- **ФРАГМЕНТ ДОКУМЕНТА**:
Люди стали во весь голос критиковать антилитературу и, прежде всего, Бабаевского с его «Кавалером Золотой Звезды». Фальшь таких книг стала вопиющей после сентябрьского пленума ЦК партии 1953 года, когда выяснилось, что коров ныне в СССР меньше, чем при Николае II.

Подобные открытия – позднее все более редкие – привели не только к краху «деревенской» антилитературы, трубившей о полном изобилии в годину голода, но и к трагедии таких даровитых писателей, как Сергей Антонов. Его бесспорно талантливые рассказы о деревне, частушечно-фольклорной, напоенной запахами трав, написаны скорее глазами дачника, отпускника. Они не претендовали на обобщения. Но все равно талантливый писатель не мог простить себе того, что в годы разора и голода он отделывался «частушечными рассказами», и надолго замолчал…

Напротив, подняли голос писатели-националы.

Крупный дагестанский поэт Расул Гамзатов серьезно заинтересовался трагедией Шамиля, преданного Россией, требовал поставить ему памятник; а позднее, на съезде писателей, выступил с поздравлением, от которого, помню, председательствовавший Сергей Михалков вскочил, точно на гвоздь сел.

– Я па-аздравляю, – гулко, в съездовские микрофоны, нарочито замедленно начал Расул Гамзатов. – Па-аздравляю русских писателей – первых среди равных – от имени дагестанского народа – предпоследнего среди равных…

Эммануил Казакевич, побывавший в Венгрии, привез оттуда анекдот, также свидетельствующий о том, что советское великодержавие для многих народов – кость в горле. Он неизменно добавлял, что услышал его в Будапештском райкоме партии. «Заключен-де пакт между СССР и Венгрией, – шутили секретари Будапештского горкома, – о свободе плавания по Дунаю. Русским – вдоль реки, а венграм – поперек…»

- **ЗАДАНИЯ**:
A - Ответьте на вопросы по фрагменту о советской литературе:
(i) После какого пленума ЦК партии фальшь подобных книг стала вопиющей?
(ii) Кто председательствовал на съезде писателей во время поздравления Расула Гамзатова?
(iii) Свободу чего, согласно анекдоту, устанавливал пакт между СССР и Венгрией?
B - Напишите следующую часть фрагмента о советской литературе, начав сразу после его последнего предложения.
Записи не имеют отношения к фрагменту о советской литературе.

Данные указания для снимков экрана
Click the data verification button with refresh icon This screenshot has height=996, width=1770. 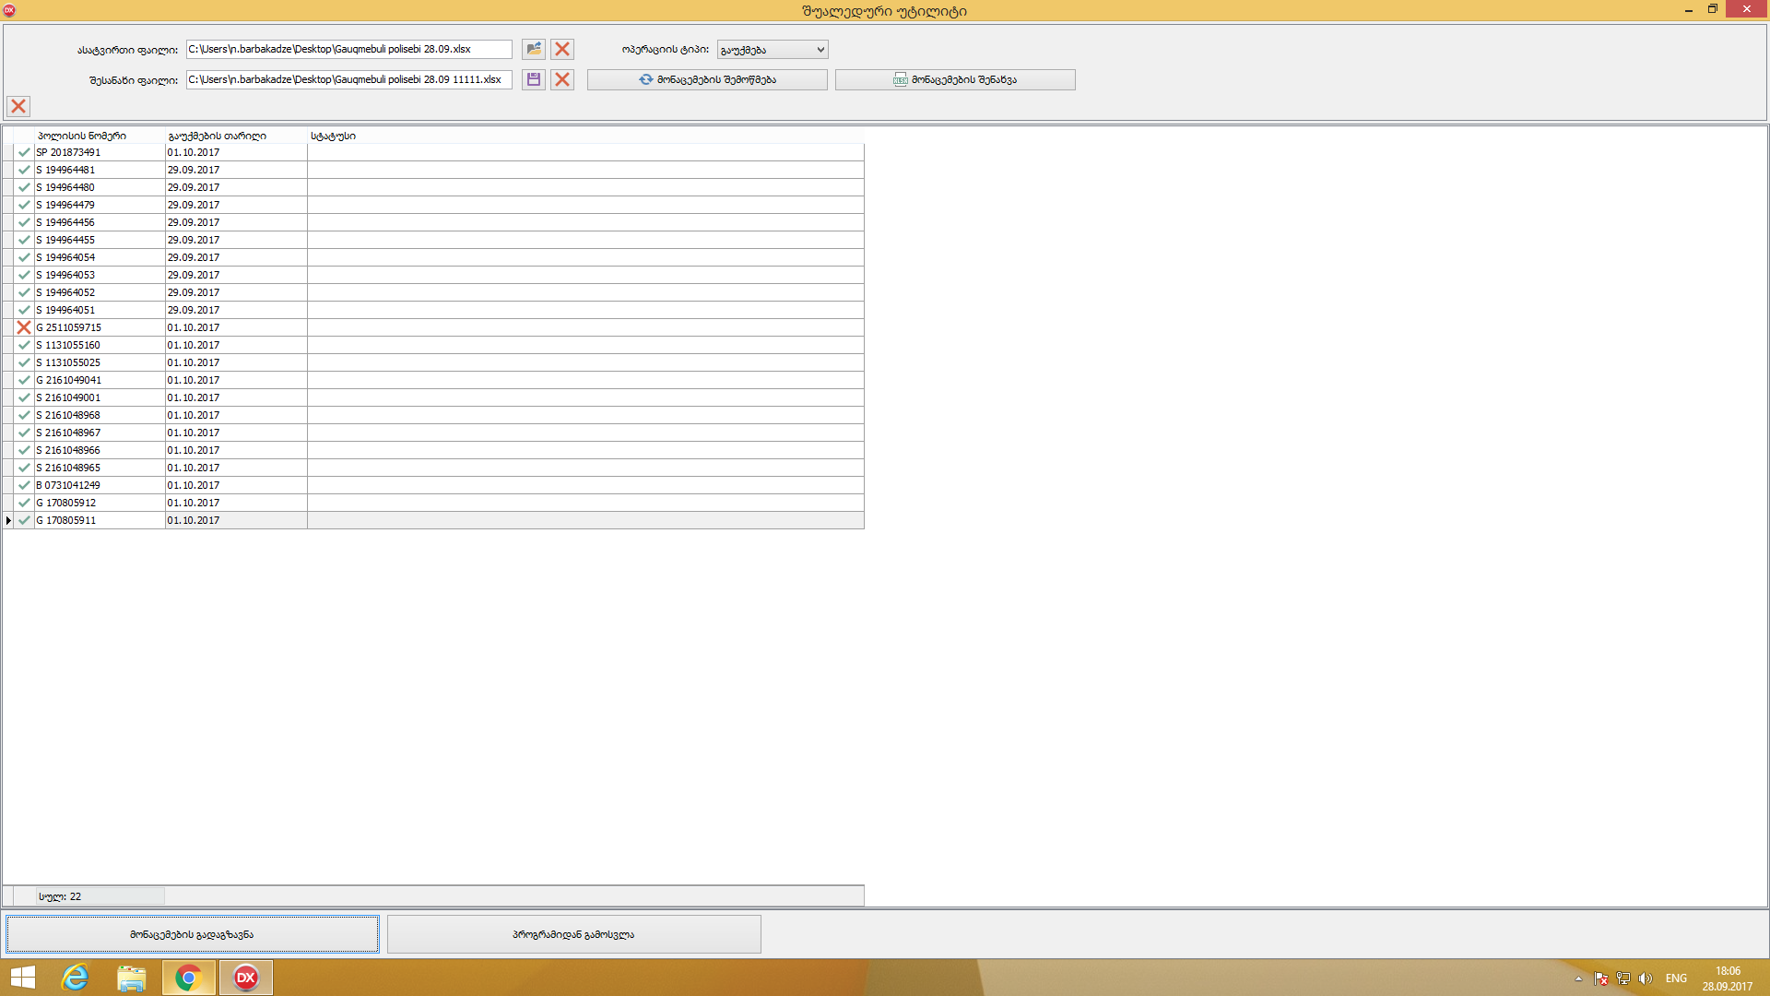(x=707, y=79)
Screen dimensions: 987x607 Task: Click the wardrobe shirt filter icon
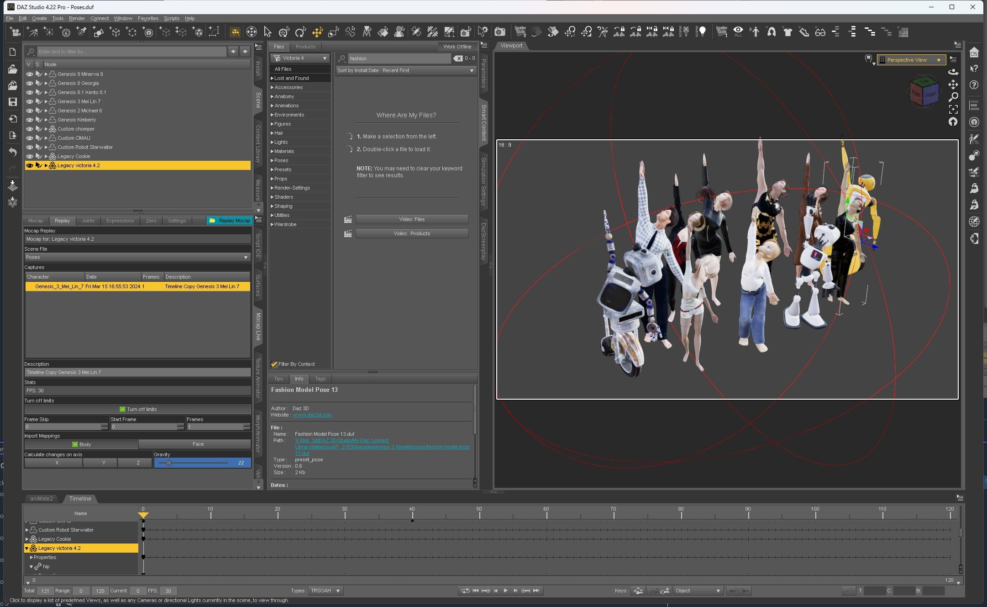[788, 32]
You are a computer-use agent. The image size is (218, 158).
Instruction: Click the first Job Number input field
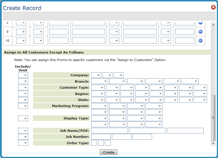click(101, 137)
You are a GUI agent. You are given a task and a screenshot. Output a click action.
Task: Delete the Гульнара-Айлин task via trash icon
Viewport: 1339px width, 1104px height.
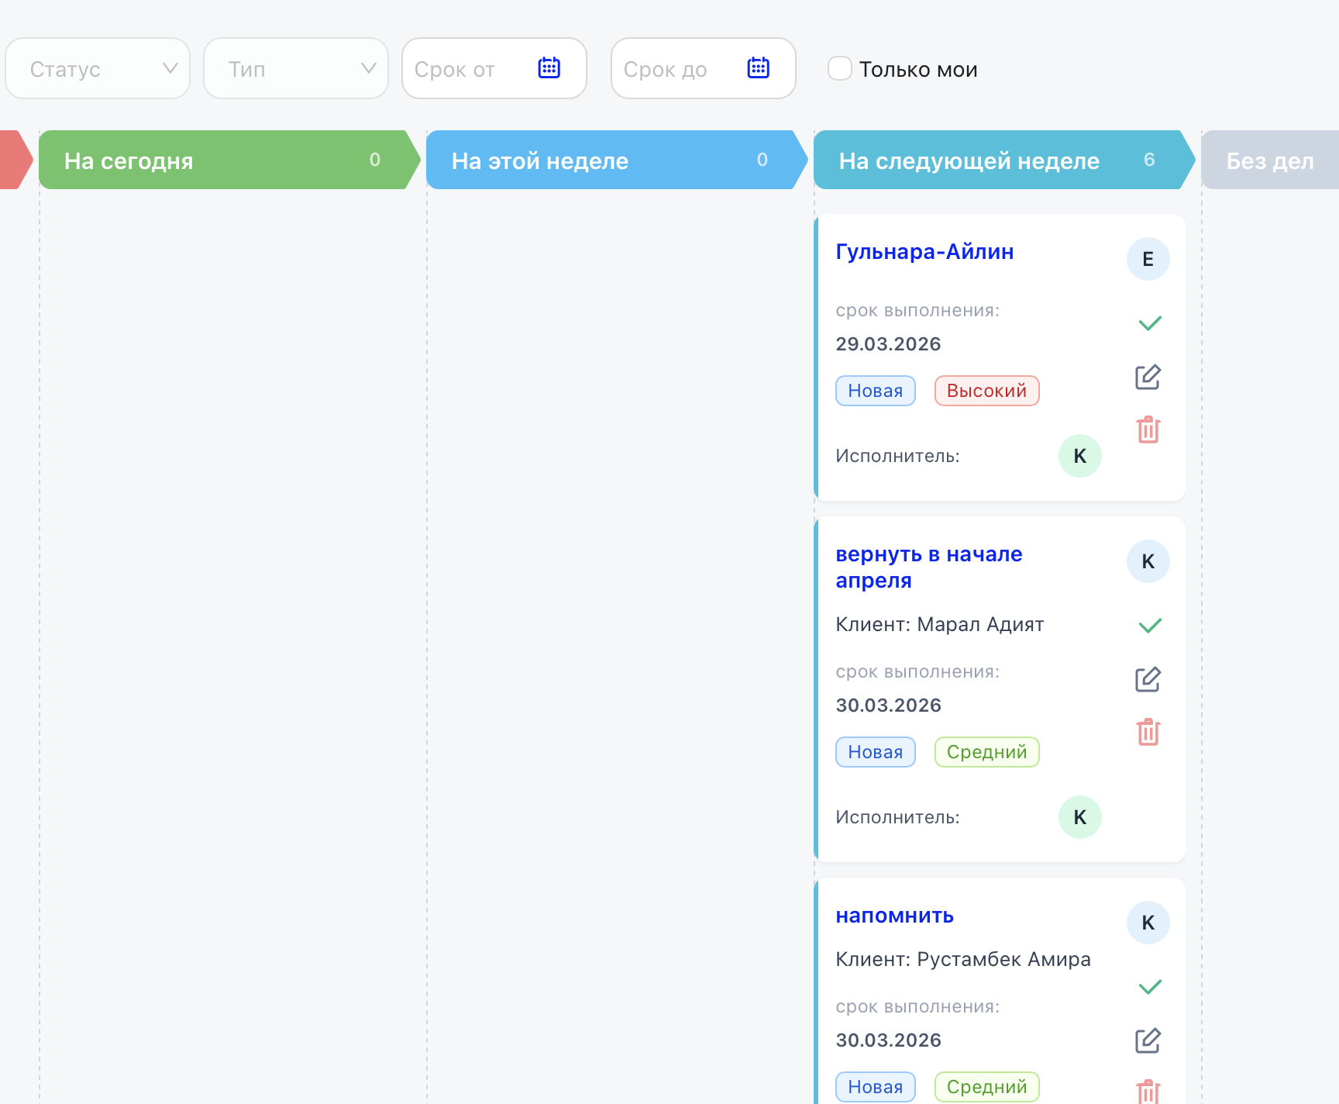[x=1148, y=430]
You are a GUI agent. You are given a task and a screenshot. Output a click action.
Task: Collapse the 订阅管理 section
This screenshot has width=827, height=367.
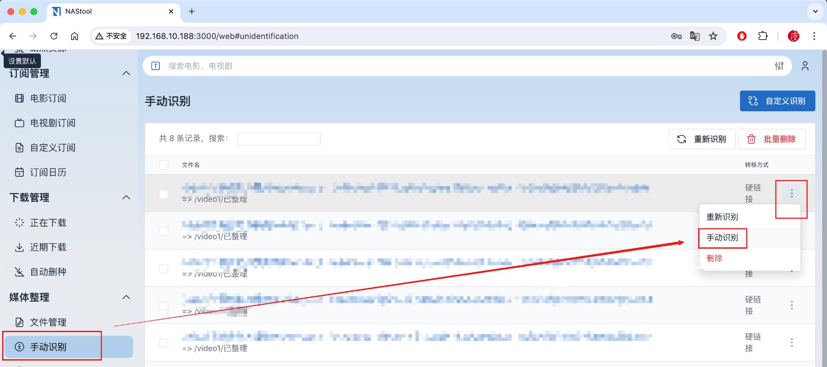pos(126,74)
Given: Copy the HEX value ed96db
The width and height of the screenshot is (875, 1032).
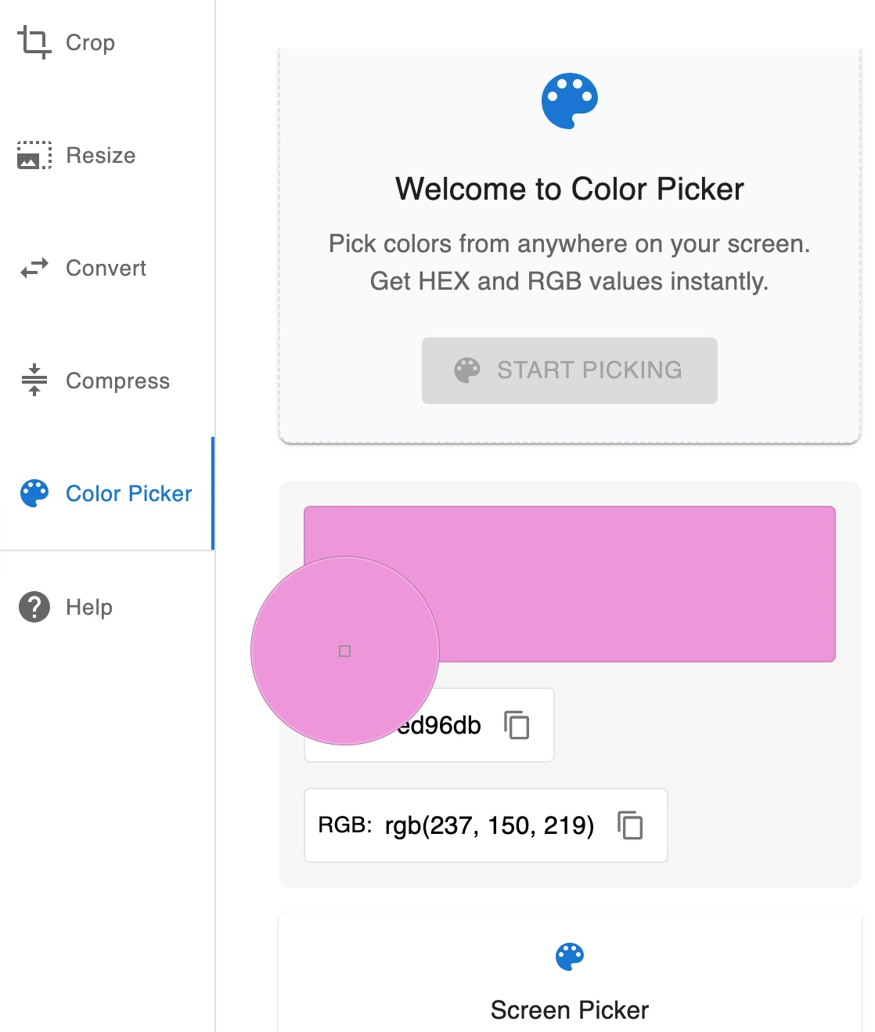Looking at the screenshot, I should 517,725.
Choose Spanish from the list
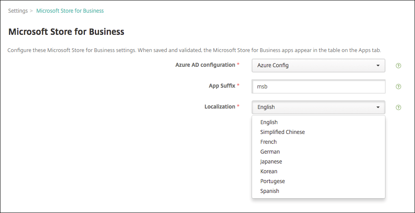 tap(270, 191)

- **ОТВЕТЫ ПО ЗАДАНИЯМ**:
A -
(i) После сентябрьского пленума ЦК партии 1953 года.
(ii) Сергей Михалков.
(iii) Свободу плавания по Дунаю.

B -
Увы! Политические анекдоты безвременья, затопившие Россию, так анекдотами и остались: словотворчеством в те времена оторопи и прозрения временно не интересовалась даже припугнутая госбезопасность.

Сразу после смерти Сталина – почти на другой день – усилилось шуршание листов самиздата. То, что лежало в тайниках, уцелело после чисток 37-го года, стало множиться и расползаться по стране.

Любопытно, что же стало самиздатом после марта 1953 года, кроме стихов Гумилева и Цветаевой, имевших распространение лишь в университетском кругу?

Каков был новый самиздат?

Как это ни парадоксально, новым самиздатом стал… Ленин. Помнится, в тот год я впервые прочитал, на тетрадном листочке, копию письма Ленина к народному комиссару юстиции Д. Курскому, в котором призывалось «обосновать и узаконить» террор… «без фальши и прикрас…», «… формулировать надо как можно шире…»

Оказалось, это письмо было напечатано и ранее, но – наше поколение все открывало заново. С несравненно большим вниманием мы читали и то, что от нас скрывали всегда. Помню, как поразили меня слова Веры Засулич, напечатанные 26 ноября 1917 года в России. Слова народоволки, стрелявшей в губернатора. Ее считали героиней даже в сталинское время. Она прочно вошла в историю русского освободительного движения. И вдруг выяснилось – народная героиня сказала вот что: «Защищать свободу печатного слова от Ленина с компанией можно только делом. Ни урезонивать их, ни запугать невозможно… Нас, социалистов, Ленин пытается запугать тем, что борьба с его владычеством является борьбой «в рядах буржуазии» – против рабочих, солдат и прочих масс. Но это такая же ложь, как и все остальное… Борьба идет… не против масс, а против лжи, которой их опутывают… Неустанной борьбой русские люди докажут – самим себе докажут, а это очень важно, – что кроме деспотов и рабов в России есть граждане…» («Протест русских писателей», 26/Х1 1917 года).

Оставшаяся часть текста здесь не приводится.